Kinder & Welt


48 Kinder im ersten und zweiten Schuljahr saßen in festgeschraubten Bänken 
und schauten alle zur Tafel, als ich als junge Lehrerin 1967 in einem bayerischen Dorf,
Stoffen bei Landsberg, in einer mehrhäusigen Verbandsschule zu unterrichten begann.
So viele fremde Kinder in einem Raum in einem fremden Ort!
Das hört sich schrecklich an, aber ich fand meine Arbeit mit den Kindern unmittelbar sinnvoll. Gegenstand des Lernens war die Welt, der Unterricht selbstverständlich ungefächert: 
Gesamtunterricht mit der Heimatkunde im Kern.

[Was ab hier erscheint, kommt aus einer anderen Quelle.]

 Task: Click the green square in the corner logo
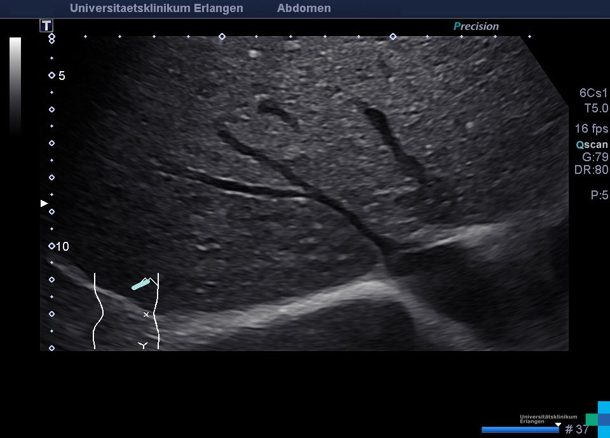pos(591,419)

Die heimatliche Welt war überschaubar, mehrere Dörfer gehörten dazu. 
Alle Kinder kamen bequem zu Fuß in die Schule. 
Die Weltdinge im Unterricht, die nicht alle sowieso kannten, holten wir in die Klasse oder 
suchten sie draußen auf, miteinander am Vormittag oder nachmittags als Hausaufgabe. 
Alles wurde interessanter durch die Schule. 
Einmal lagen alle Kinder in der frischgemähten Wieso und starrten so lange auf eine Stelle am Boden, bis sich dort etwas bewegte. - Was war das?

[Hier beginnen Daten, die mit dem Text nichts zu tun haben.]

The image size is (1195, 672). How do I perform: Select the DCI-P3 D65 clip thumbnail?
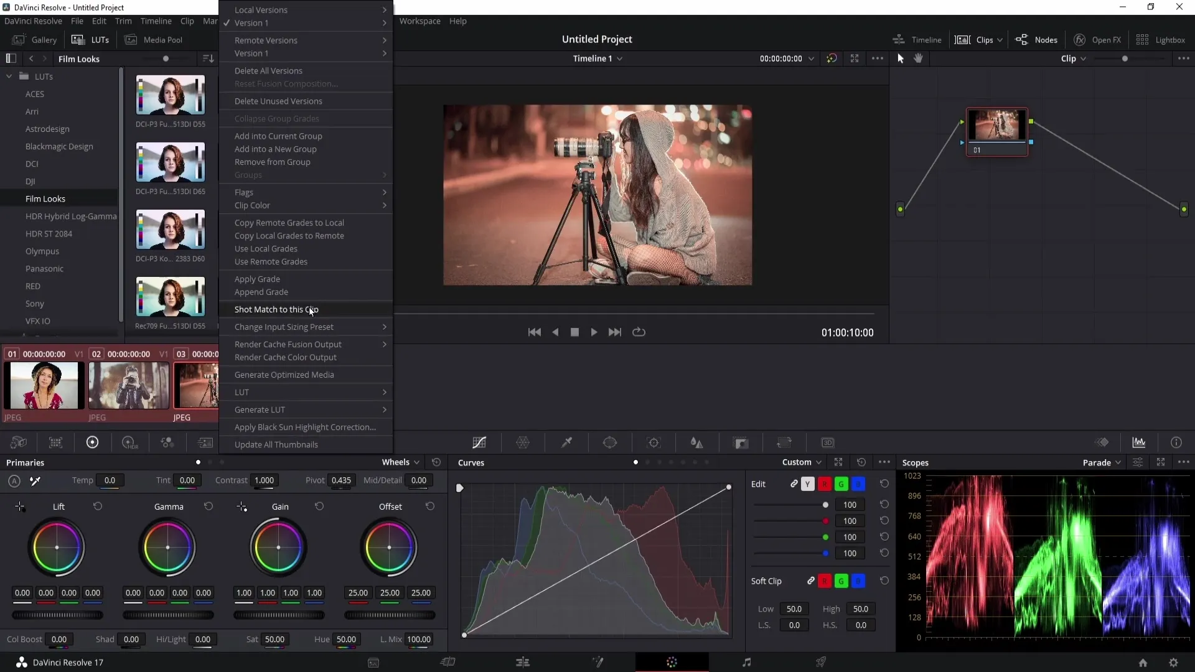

In München 1971 hat meine Klasse nur noch 45 Kinder, und alle im gleichen Schuljahr. 
Hier im Bild fehlen sechs Kinder,  Masern sind sehr ansteckend. 
Tische und Stühle waren beweglich und die Kinder etwas eigenwilliger als auf dem Land. 
Weiter war die Wirklichkeit unseres unmittelbaren Lebens das Lernfeld, wurde erkundet, beschrieben, durchdacht, gezeichnet, in Experimenten befragt, bestaunt, gedeutet und dokumentiert. 
Viele Kinder zusammen sehen, hören, finden und erkennen mehr als einzelne, wenn sie Erfahrungen teilen, darüber fachsimpeln und sich gemeinsam belehren lassen. 

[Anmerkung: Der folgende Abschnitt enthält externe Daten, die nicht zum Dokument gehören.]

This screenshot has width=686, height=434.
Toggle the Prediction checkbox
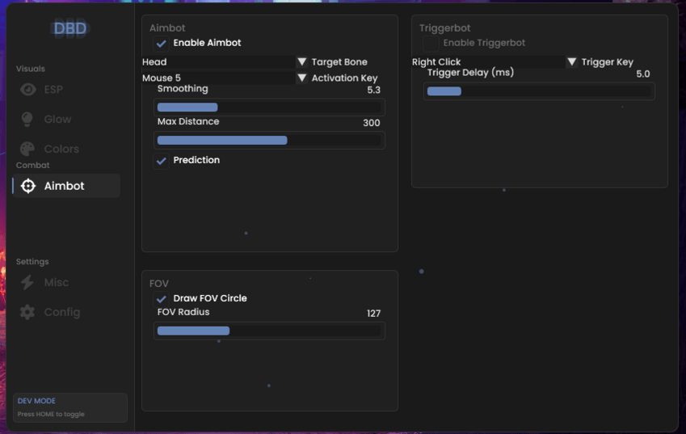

Wenn Renates Vater Bäcker ist, kann man ihn in der Bäckerei besuchen und sich sein Handwerk zeigen lassen: Wie macht er die Semmeln , die man woandsers in Deutschland Brötchen nennt oder Schrippen? 
Von der Schule aus kann man der Wirklichkeit hinter die Mauern schauen, 
um dann im Klassenzimmer in Sprache zu fassen, was man beim Lernausflug erfahren hat:
Wortsammlungen, Reihensätze, Niederschriften, Hefteinträge, Freie Texte -  Hefte füllen sich.

Überall gibt es etwas zu lesen, zu lernen, zu notieren für Erstklässler, zu denen die Schrift grad zu sprechen beginnt. Die Hausaufgabe hat diese beiden in den Supermarkt geschickt. Sie schauen sich um und notieren, was sie einkaufen würden, hätten sie Geld dafür. 
Und es ist ganz in Ordnung, sich am Boden kniend Notizen zu machen, um mit ihnen etwas von der Welt in die Schule zu tragen.

Wenn im Klassenzimmer gezeigt wurde, wie manche Stoffe das Wasser abperlen lassen, 
andere es aufsaugen, kann man draußen auf dem Hof weiter Wasser ausschütten und beobachten, 
was damnit geschieht. Und sogar daheim wird das Reihenexperiment fortgesetzt. 
Am nächsten Tag in der Schule hat dann jeder etwas zu erzählen, was alle anderen interessiert. Allgemeine Fachsimpelei über unsere gemeinsame Welt.

Am schönsten aber sind alle miteinander in der Welt, wenn sie einen Ausflug machen, 
einen langen Tag ganz weit weg sind von allen Tischen und Bänken, Papieren und Stiften,
und müde und satt von geteilter Welterfahrung heim kommen und ins Bett sinken.

1983 hat sich vieles verändert, zwanzig Kinder weniger sind in einer Klasse versammelt. 
Werden sie zu einem Bild aufgestellt, soll jedes Einzelne in seiner Eigenart zu sehen sein. 
Neugier, Interesse und Freude an geteilter Welterfahrung sind dieselben wie damals auf dem Dorf. Immer wieder neue Kinder öffnen Horizont und Herz ihrer Lehrerin.